• _Prompt_
Going through the entries below, tally the lines that hold the word "scrollbar" and state the result alone.

[Records from a data source]
#####

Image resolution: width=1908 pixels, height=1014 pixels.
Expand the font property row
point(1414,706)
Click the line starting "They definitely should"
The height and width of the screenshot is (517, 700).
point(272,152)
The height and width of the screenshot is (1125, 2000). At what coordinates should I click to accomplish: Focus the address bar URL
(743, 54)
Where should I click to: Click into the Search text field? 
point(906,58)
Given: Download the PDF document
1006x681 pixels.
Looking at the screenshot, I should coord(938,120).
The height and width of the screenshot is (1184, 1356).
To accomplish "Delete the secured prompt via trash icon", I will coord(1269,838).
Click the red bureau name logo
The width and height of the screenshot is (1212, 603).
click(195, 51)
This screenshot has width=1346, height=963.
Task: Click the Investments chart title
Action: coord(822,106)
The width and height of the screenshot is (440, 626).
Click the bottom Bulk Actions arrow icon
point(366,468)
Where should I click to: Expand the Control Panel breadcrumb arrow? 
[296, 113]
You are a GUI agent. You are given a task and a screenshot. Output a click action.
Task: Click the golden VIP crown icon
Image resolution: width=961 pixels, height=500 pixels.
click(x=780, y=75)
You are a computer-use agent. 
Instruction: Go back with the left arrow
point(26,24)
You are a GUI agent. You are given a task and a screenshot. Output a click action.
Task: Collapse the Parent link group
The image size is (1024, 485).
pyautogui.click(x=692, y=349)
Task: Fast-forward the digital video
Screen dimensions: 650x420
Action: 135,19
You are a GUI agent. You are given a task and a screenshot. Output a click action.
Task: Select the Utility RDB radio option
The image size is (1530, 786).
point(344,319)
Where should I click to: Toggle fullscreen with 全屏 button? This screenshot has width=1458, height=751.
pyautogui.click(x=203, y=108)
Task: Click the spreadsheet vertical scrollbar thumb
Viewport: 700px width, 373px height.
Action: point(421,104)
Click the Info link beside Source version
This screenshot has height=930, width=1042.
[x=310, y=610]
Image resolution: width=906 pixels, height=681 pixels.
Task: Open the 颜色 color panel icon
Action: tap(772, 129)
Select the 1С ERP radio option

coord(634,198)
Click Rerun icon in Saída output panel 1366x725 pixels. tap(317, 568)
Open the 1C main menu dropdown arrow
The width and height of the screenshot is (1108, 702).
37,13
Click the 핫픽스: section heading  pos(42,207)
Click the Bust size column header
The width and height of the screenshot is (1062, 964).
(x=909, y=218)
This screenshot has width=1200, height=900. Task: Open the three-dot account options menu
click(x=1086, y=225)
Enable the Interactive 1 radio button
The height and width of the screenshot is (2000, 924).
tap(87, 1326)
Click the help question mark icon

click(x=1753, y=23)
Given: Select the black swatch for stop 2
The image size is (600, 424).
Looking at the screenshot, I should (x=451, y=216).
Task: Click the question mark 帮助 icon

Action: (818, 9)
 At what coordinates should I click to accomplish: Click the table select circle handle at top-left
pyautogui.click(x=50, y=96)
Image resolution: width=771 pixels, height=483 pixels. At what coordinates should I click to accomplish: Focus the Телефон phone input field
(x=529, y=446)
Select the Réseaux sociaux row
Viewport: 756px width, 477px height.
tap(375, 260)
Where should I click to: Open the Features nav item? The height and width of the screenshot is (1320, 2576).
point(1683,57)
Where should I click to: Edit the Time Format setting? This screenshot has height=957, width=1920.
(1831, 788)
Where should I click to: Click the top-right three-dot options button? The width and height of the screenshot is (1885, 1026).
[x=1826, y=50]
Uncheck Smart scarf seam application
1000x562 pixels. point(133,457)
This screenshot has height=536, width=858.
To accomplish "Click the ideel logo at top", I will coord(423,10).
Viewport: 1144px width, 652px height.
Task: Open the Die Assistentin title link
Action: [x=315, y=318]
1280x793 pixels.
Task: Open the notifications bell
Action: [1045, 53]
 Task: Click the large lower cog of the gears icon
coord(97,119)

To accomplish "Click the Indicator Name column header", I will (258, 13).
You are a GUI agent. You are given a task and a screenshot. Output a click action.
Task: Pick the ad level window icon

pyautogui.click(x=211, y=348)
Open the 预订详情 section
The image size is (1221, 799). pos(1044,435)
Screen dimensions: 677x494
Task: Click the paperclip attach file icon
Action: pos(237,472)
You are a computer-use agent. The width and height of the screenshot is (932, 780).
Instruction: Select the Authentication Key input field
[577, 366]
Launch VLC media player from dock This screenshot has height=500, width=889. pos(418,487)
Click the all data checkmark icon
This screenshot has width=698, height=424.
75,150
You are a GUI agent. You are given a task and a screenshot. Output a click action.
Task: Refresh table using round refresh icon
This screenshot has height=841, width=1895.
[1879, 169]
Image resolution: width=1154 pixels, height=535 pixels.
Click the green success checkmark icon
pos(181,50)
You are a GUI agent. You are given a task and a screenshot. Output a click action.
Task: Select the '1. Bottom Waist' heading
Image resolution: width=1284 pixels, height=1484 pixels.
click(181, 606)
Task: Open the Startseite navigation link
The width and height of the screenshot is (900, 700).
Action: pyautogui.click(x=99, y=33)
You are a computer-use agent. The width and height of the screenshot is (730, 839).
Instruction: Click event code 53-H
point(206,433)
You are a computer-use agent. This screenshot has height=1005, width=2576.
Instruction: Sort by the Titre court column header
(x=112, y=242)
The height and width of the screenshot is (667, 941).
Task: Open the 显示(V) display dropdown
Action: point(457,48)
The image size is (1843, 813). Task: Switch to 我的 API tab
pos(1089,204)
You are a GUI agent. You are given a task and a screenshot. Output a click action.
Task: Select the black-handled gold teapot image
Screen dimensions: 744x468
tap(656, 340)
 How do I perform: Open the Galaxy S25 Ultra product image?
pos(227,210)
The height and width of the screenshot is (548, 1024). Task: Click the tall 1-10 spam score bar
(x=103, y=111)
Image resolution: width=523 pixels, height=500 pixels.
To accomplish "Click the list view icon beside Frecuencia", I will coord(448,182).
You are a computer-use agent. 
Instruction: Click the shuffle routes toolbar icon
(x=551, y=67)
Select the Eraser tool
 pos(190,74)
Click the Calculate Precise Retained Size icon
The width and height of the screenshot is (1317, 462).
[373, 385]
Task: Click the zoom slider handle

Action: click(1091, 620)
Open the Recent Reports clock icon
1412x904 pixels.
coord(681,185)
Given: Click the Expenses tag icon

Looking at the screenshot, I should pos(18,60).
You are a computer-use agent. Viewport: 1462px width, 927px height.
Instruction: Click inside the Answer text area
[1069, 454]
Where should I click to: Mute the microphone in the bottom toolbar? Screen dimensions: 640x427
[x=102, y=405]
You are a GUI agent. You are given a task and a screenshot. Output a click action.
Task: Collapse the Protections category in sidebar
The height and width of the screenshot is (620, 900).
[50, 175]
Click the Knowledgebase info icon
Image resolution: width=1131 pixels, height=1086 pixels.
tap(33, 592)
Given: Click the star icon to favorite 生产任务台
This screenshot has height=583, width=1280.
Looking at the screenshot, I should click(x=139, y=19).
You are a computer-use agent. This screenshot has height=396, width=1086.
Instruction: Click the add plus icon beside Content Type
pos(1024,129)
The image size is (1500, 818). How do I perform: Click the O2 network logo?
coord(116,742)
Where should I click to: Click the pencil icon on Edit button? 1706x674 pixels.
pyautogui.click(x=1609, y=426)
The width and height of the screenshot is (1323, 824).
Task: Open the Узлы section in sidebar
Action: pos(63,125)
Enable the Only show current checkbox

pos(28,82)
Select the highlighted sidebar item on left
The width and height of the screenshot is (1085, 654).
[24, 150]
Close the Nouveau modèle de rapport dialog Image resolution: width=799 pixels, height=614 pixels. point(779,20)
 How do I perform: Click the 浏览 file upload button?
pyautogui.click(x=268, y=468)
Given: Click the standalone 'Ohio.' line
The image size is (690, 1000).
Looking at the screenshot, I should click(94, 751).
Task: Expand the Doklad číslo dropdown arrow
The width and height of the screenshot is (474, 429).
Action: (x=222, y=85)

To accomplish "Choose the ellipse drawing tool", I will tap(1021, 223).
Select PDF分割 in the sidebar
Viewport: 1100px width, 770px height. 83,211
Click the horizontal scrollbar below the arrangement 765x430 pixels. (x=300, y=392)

#####

• _Result of this exercise_
2